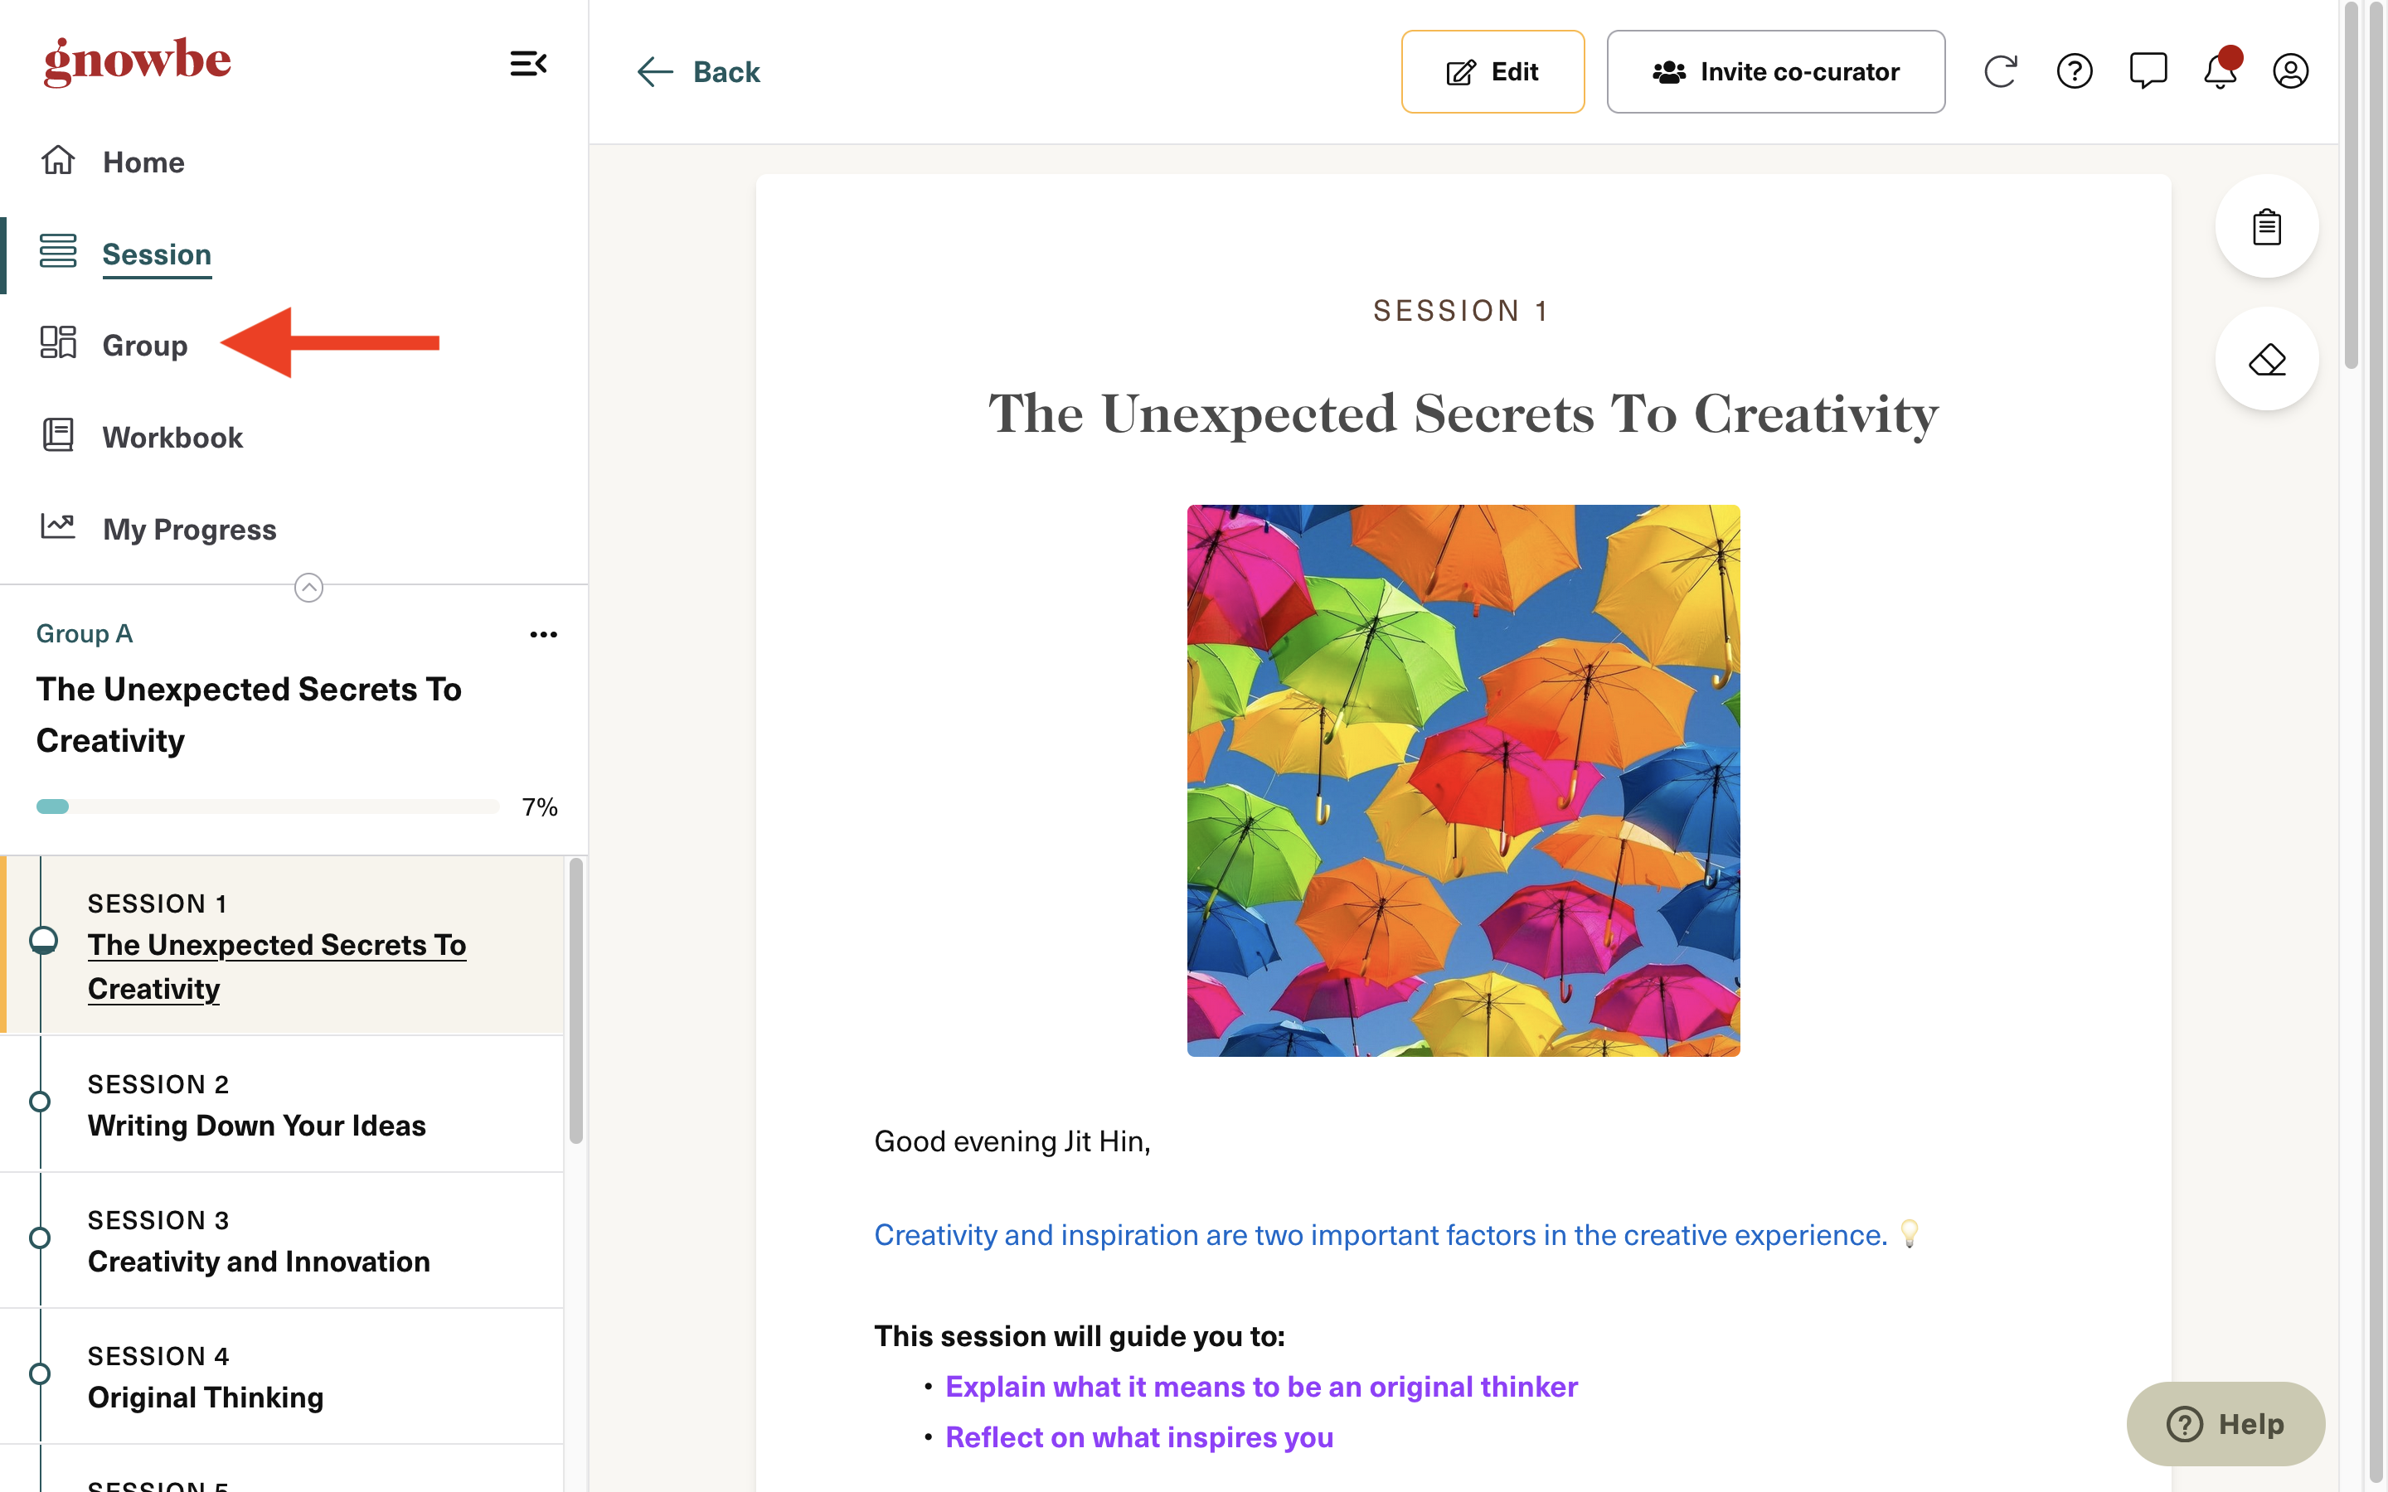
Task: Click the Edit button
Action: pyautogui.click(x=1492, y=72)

--

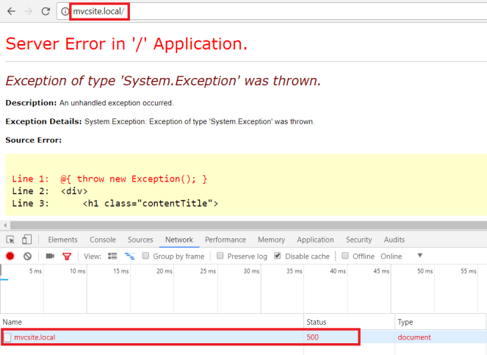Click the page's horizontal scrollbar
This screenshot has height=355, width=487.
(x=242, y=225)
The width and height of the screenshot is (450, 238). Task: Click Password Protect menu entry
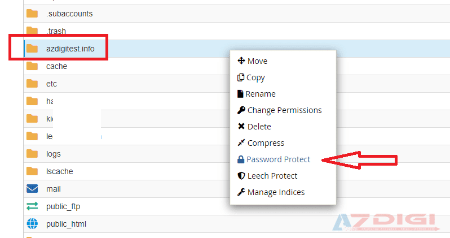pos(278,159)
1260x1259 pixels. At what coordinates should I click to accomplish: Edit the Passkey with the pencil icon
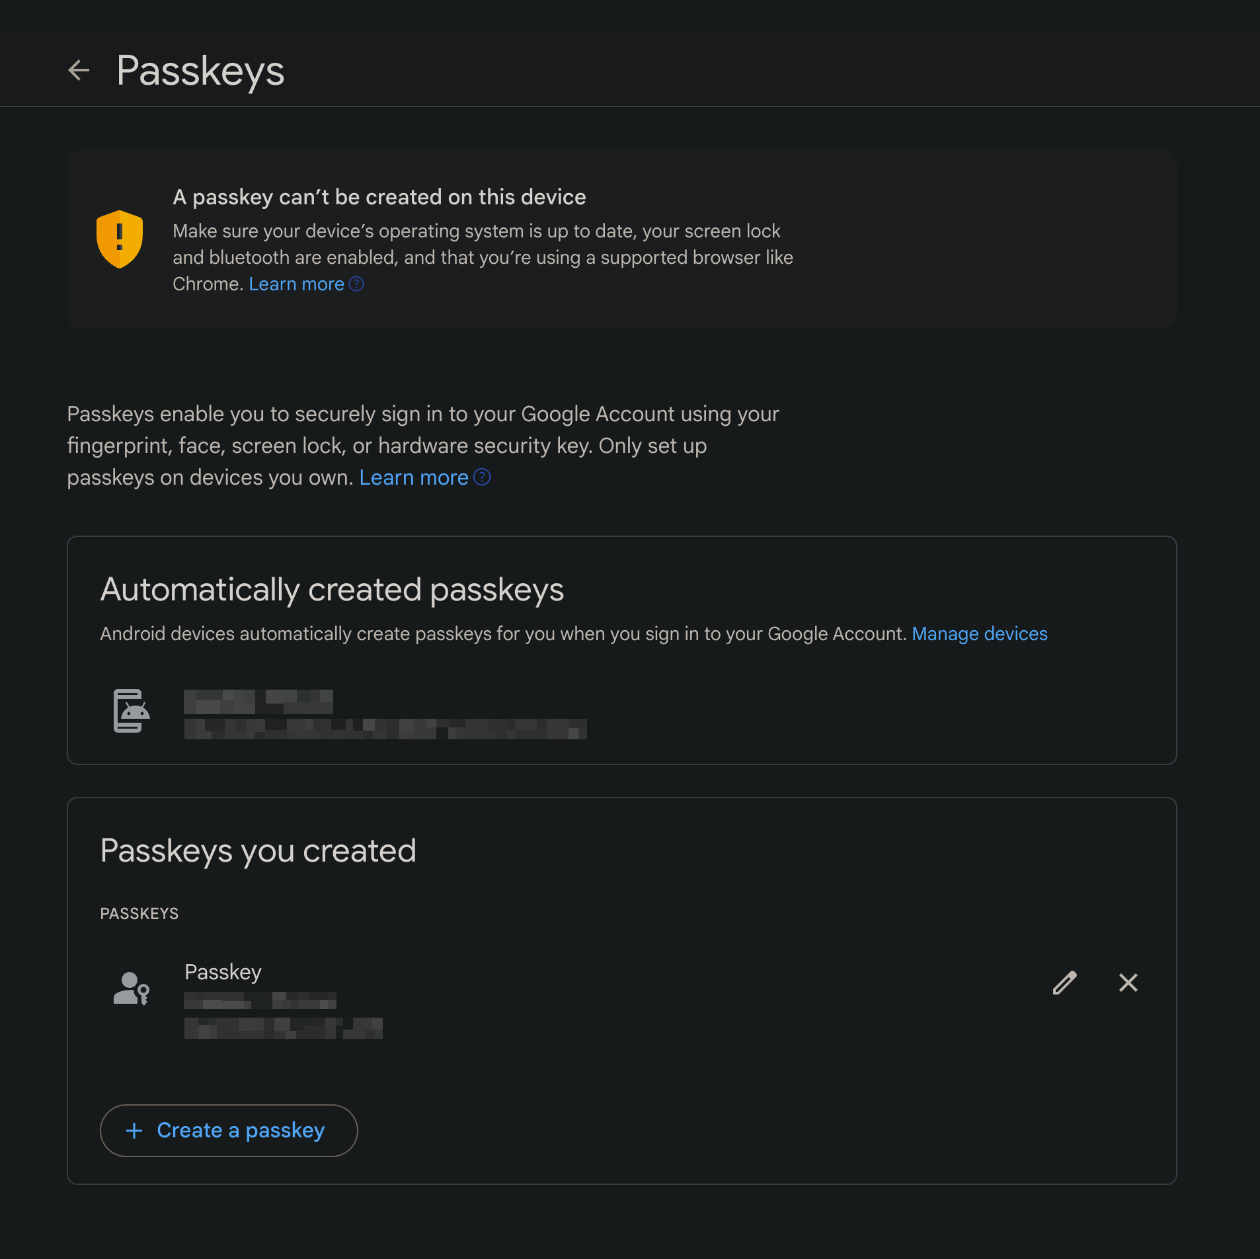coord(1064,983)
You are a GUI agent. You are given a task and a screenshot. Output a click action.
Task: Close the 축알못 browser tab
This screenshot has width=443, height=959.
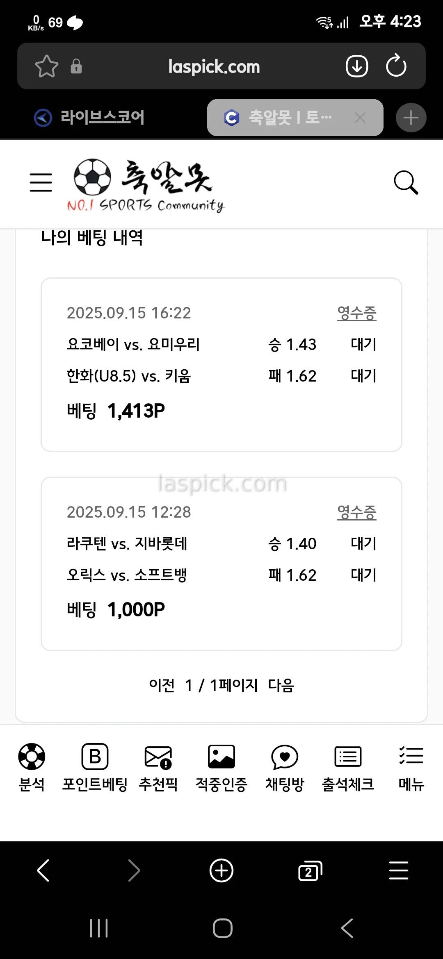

==

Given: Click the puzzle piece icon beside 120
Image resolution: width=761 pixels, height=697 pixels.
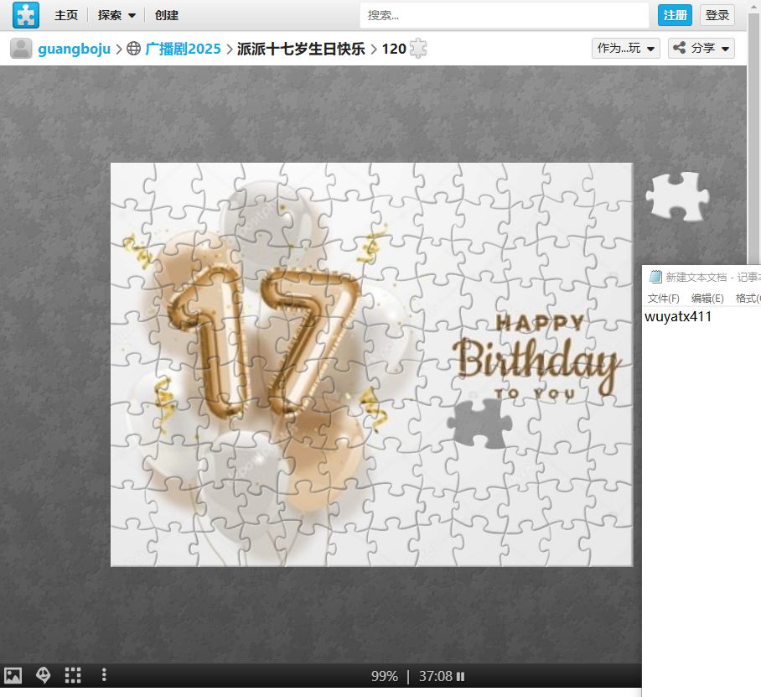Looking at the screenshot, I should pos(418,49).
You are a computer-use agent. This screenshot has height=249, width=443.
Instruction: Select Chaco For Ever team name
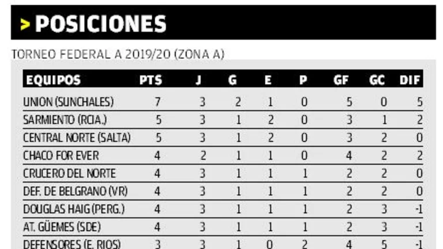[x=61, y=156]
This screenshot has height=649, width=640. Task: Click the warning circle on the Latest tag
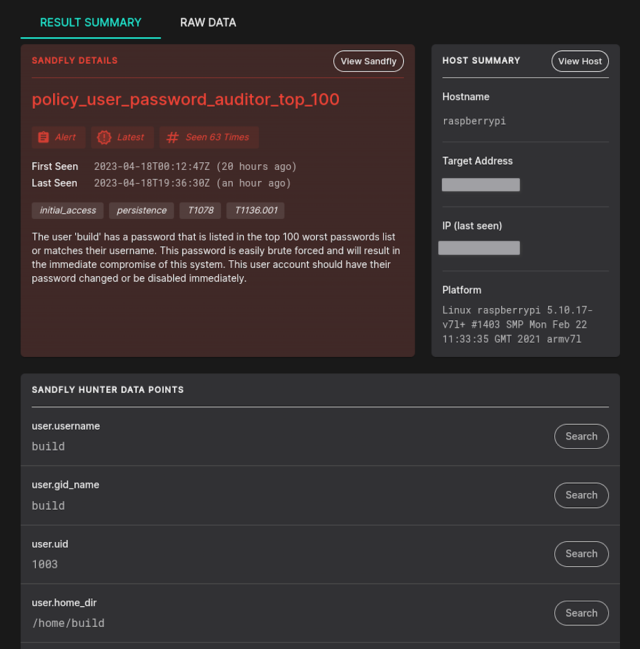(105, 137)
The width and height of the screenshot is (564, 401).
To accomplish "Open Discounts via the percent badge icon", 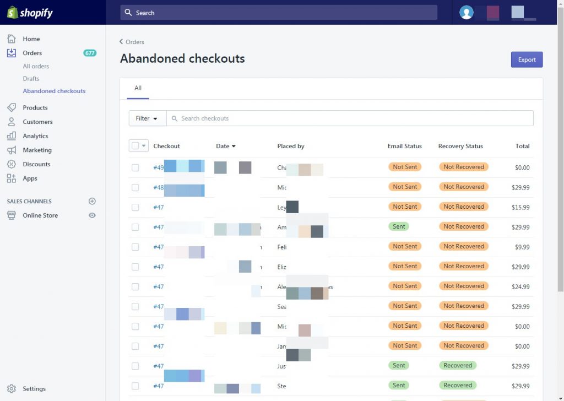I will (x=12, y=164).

What you should do: Among the entries above, copy exactly the stretch from the line holding "The width and height of the screenshot is (450, 238)." through the line holding "This screenshot has width=443, height=959.", leaving out any pictures.

Response box:
The width and height of the screenshot is (450, 238). Task: Click Password Protect menu entry
pos(278,159)
1260x1259 pixels. At what coordinates should I click to accomplish: Edit the Passkey with the pencil icon
coord(1064,983)
You are a GUI agent. You are given a task and a screenshot. Output a click action.
Task: Close the 축알못 browser tab
This screenshot has width=443, height=959.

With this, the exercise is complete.